Berlin (dpa) - Nina Hagen ist jetzt kirchentagstauglich. Auf ihrem neuen Album «Personal Jesus» singt sie Blues und Gospel. Den offiziellen Weg in die Kirche hat sie letztes Jahr gefunden.

«Das war eine Erwachsenentaufe, wie man sieht», sagt die mittlerweile 55 Jahre alte Punk-Lady, der eine gewisse Ironie zu eigen ist. Zur Vorstellung ihrer neuen Platte am Donnerstag in der Berliner Parochialkirche kommt sie viel zu spät. Auf der Hinfahrt sei sie in einen Autounfall mit einem polnischen Lastwagen verwickelt gewesen.
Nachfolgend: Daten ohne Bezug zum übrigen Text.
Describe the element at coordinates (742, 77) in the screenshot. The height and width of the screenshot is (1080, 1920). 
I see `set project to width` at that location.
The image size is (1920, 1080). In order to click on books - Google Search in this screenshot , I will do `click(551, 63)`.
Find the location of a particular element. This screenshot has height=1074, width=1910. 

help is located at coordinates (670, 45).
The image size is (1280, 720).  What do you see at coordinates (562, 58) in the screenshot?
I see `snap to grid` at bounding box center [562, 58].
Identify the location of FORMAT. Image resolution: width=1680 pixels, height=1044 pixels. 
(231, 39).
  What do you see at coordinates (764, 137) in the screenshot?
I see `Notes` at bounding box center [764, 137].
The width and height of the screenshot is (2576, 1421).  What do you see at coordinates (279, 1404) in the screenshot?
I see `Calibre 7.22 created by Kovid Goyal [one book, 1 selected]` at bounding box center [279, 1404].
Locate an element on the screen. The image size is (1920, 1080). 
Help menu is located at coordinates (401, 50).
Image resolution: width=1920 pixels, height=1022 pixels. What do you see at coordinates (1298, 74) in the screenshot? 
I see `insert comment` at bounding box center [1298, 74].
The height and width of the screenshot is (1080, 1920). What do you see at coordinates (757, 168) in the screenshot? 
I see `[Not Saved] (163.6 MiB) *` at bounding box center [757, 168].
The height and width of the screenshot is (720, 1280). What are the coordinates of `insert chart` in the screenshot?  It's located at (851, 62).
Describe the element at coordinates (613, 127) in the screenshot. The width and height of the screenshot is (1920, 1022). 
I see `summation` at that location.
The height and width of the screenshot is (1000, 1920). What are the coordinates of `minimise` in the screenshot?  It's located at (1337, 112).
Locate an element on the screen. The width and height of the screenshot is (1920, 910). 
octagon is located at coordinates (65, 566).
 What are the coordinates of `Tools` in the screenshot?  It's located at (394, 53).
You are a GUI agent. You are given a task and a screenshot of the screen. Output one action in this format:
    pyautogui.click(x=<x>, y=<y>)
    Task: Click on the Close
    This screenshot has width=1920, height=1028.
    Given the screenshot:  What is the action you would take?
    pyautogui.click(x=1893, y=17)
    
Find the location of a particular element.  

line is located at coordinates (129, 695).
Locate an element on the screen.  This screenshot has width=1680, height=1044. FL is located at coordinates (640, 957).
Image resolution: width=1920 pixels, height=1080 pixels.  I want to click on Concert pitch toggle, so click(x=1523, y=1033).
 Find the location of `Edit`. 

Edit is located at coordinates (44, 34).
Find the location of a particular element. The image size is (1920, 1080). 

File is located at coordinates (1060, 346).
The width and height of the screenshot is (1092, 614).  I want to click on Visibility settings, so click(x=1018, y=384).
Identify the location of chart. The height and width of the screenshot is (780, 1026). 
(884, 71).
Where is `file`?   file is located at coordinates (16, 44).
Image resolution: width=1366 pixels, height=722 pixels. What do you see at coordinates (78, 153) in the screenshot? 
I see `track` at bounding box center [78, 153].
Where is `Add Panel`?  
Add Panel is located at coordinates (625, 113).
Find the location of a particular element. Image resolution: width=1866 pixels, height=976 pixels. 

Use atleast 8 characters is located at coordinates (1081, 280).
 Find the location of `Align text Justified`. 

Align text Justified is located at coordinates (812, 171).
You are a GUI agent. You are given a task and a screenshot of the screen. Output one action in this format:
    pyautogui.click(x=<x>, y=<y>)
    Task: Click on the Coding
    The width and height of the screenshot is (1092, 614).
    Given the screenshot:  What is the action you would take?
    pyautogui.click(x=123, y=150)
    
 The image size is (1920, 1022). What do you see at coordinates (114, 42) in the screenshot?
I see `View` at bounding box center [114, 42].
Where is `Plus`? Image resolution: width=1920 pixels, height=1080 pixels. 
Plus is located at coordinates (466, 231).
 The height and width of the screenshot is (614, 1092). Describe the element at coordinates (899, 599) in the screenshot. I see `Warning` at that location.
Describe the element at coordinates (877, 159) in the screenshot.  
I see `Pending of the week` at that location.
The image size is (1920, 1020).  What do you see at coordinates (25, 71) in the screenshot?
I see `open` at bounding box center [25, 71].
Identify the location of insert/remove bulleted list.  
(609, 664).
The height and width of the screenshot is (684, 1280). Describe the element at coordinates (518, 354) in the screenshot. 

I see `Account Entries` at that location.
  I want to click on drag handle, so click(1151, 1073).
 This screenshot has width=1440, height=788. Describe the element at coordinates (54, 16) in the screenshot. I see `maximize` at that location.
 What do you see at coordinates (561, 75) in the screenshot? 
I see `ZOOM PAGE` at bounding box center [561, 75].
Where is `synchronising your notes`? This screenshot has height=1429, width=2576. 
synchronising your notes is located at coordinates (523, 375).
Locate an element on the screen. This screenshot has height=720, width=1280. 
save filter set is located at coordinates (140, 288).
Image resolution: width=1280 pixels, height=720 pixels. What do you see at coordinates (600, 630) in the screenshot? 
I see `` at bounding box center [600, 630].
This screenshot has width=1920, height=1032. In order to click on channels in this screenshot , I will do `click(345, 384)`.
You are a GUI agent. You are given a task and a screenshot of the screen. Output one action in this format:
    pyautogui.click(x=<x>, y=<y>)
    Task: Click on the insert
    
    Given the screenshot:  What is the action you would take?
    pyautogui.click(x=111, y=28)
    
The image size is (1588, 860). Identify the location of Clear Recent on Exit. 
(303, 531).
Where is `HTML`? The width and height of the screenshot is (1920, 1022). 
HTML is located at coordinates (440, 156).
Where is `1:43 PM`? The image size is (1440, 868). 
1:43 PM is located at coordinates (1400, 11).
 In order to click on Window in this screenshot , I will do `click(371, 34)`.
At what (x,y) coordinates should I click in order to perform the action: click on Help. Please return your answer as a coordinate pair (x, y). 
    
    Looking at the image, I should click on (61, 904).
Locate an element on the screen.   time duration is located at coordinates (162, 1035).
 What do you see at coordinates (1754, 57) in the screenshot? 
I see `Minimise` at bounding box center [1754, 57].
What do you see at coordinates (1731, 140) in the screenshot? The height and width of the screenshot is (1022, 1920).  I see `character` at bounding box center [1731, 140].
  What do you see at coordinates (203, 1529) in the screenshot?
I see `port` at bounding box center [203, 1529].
Passiert ist Nina Hagen aber nichts. So rauscht die Sängerin im neongrünen Minikleid, mit Federpuschel auf dem Kopf und Lackstiefeln an den Füßen in die Kirche. Dann setzt sie sich auf den Steinboden und gibt zur Freude der bäuchlings liegenden Fotografen mit Gitarre ein Minikonzert. «Wir sind das Volk», ruft sie zwischendurch. Dann fängt die Pressekonferenz an, die an Hagens kuriose Auftritte in Talkshows erinnert.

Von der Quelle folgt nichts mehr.